====== GIVEN INFORMATION ======
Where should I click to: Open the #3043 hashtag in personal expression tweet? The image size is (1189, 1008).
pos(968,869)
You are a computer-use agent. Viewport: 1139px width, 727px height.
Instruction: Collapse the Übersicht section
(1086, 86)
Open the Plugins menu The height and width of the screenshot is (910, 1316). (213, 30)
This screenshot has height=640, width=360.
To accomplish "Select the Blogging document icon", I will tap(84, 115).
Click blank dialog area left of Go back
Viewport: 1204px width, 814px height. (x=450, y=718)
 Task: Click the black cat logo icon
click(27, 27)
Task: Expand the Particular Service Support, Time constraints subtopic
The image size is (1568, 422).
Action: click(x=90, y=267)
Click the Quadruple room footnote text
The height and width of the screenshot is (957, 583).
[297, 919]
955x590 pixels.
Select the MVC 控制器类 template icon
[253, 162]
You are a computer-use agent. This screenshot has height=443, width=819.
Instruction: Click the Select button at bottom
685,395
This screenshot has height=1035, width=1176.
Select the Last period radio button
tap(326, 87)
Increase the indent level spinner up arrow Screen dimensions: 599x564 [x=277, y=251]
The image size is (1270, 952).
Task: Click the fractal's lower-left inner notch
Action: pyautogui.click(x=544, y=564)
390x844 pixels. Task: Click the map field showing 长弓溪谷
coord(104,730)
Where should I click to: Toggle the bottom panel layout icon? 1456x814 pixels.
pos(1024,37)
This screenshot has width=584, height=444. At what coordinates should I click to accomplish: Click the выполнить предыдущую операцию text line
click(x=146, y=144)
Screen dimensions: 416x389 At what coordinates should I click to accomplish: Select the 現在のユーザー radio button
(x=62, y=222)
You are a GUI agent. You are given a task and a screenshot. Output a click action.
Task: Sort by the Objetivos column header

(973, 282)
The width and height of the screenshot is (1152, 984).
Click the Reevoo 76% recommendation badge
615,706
======
**THE PROBLEM**
Which lines in the records above contain the string "agent"? Copy them.

**ANSWER TO THIS EXERCISE**
You are a computer-use agent. Viewport: 1139px width, 727px height.
You are a computer-use agent. This screenshot has height=443, width=819.
You are a GUI agent. You are given a task and a screenshot. Output a click action.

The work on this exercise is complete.